Tom,
"it preserves free will against the mystical conspiracy of superdeterminism; i.e., individual free will is hidden in plain sight, covariant with the free will of nature. That is, randomly covariant, such that nature on every scale participates in every event bifurcation -- which is exactly what we observe to happen on the classical scale, by a sensitive dependence on initial condition which characterizes deterministic chaos."
"So nature's free will is precisely equal to observer free will; i.e., classical randomness free of domain and range dependence, and without the assumption of a singular fixed cause("absolute being"), consonant with Joy's earlier work regarding relative becoming, which is also full of insight on breaking down the local-global distinction without sacrificing the free will hypothesis which necessitates "the experimental metaphysics of time.""
" On the other hand, if classical randomness (coin-toss probability) is a property of both the physical space and the measure space -- the world is deterministic; as Joy's framework shows, nonlinear random input to the continuous measurement results in a smooth function. This could only hold if the randomness of the metaphysically real physical space were equal to the randomness of the real physical measure space."
" Nature's choice is the hidden variable -- and because it is equally random with the observer's choice, the continuous sinusoidal function is smooth with probability 1. "Relative becoming" is a deterministic schema, as is chaos theory."
When I posit something similar, that time is the effect of change, turning future probabilities into past certainties and that while the process may be deterministic, the input is random, so the output cannot be fully determined prior to the event, you hold rather tightly to the spacetime model, which is deterministic, since past and future are not differentiated and there is no preferred direction, yet here you argue for a model that is much more realistic.
"In neither case can probabilism apply."
I would argue that the future, or at least the near future, is probabilistic, rather than random, since the range of potential outcomes become further constrained the nearer an event becomes. Input can be random, but momentum and inertia limit the effect truly random input can have.
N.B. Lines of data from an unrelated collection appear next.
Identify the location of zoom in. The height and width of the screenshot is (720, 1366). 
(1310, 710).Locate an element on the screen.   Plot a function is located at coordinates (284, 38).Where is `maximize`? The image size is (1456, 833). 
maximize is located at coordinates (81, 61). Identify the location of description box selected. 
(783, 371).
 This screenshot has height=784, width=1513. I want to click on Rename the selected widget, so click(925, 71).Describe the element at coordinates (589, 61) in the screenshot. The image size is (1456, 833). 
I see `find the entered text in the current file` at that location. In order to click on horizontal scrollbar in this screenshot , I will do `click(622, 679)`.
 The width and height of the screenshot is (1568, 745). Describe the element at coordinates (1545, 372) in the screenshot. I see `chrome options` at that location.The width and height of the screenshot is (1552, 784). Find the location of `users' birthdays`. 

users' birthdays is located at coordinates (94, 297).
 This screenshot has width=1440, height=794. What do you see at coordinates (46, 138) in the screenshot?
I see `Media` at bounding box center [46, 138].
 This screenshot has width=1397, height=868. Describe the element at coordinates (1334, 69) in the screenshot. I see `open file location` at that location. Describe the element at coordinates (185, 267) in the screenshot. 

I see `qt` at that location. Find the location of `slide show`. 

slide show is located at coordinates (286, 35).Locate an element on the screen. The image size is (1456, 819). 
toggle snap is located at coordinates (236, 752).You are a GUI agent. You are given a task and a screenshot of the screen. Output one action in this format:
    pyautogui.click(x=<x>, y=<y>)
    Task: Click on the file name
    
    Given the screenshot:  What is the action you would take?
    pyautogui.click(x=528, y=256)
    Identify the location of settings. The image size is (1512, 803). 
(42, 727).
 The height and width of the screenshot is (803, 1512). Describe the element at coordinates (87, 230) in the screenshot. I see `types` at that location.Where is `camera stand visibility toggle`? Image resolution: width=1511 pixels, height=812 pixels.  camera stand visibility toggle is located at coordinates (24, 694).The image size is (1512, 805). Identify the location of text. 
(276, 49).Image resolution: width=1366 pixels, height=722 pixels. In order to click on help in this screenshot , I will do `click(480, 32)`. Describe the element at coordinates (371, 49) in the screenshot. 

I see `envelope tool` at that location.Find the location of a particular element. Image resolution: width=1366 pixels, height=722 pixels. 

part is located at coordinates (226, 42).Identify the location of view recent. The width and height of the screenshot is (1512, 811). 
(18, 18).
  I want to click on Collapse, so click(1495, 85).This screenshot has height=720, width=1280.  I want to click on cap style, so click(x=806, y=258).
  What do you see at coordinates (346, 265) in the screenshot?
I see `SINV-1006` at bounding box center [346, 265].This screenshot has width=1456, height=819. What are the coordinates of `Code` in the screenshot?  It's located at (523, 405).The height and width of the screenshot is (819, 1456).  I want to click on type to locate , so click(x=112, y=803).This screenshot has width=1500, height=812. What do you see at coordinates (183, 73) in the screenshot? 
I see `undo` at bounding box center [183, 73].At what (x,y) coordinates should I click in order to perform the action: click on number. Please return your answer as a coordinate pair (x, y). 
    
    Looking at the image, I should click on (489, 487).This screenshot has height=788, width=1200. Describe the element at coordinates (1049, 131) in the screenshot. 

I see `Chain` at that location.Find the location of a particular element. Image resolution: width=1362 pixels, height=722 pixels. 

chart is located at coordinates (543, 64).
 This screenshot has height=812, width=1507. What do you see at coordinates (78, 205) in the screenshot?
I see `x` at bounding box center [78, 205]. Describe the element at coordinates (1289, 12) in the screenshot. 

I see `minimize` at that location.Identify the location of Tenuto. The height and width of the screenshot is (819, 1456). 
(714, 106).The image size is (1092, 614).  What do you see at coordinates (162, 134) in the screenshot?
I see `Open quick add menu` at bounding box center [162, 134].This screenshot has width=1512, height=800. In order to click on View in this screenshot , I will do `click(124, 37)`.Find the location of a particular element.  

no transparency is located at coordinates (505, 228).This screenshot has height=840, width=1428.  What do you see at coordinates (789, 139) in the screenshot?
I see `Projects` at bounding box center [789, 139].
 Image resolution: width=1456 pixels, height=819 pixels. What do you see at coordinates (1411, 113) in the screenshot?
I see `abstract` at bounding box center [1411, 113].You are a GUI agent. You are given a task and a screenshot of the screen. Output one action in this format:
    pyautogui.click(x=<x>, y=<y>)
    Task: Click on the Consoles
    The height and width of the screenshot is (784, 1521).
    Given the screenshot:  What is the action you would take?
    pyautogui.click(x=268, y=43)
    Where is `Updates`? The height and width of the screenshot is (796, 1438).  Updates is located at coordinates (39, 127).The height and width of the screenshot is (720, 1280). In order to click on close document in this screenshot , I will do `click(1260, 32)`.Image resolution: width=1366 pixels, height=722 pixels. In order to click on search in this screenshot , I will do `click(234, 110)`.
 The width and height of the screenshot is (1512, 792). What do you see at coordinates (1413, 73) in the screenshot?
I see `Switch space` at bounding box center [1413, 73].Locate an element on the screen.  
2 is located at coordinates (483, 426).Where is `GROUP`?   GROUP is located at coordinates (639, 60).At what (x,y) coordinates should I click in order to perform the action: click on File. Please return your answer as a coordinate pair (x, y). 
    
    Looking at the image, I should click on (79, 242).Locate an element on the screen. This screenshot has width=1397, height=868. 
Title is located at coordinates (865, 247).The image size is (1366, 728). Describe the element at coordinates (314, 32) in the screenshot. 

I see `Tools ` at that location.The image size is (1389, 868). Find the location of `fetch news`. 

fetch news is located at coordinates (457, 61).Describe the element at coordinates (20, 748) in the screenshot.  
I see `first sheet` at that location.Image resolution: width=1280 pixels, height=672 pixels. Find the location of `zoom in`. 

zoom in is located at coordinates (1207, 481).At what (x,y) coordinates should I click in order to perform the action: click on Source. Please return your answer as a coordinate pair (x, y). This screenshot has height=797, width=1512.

Its 'space' is being limited, thus the approaching events become more probable and less random.
Jonathan,
"If the energy bath is hot enough, this forbids the formation of the familiar particle families. My main question at this point is whether it is the effusiveness and incompressibility of energy, in the matter free regime, that 'pushes things out' into the 3-d realm, or is it the linking up of sub-units which creates a quenching effect on the available energy which does the trick."
Why not extend this dichotomy of energy and structure to the processing of the entire universe? Energy does expand outward, until it becomes subsumed into structure and then compresses until such time it heats up and breaks the structure down, radiating back out. Think on just how much it creates and defines life processes, as new energy is constantly growing up and out, while old structure is holding onto form and pressing it down and inward. Then onto convective processes that form geological and stellar currents, than galactic structures, pulling in form and radiating away energy. Could it be that in the intergalactic deep, even light cools enough that it 'crusts' and becomes a gas? Such as at 2.7k?
Try linking it up with complexity theory, with 'energy' as chaos and 'structure' as order. Then this complex reality is that dynamic of energy/chaos/randomness, pushing out, while structure/order/deterministicness, ie. probability, is compressing inward. Then time is the effect of this relationship, with the past as what is ordered/determined, while the future is the energy constantly pushing out this ordered form in all its weak spots, such that the new arises, either by motivating the old, or squeezing through the cracks, as either evolution, or revolution.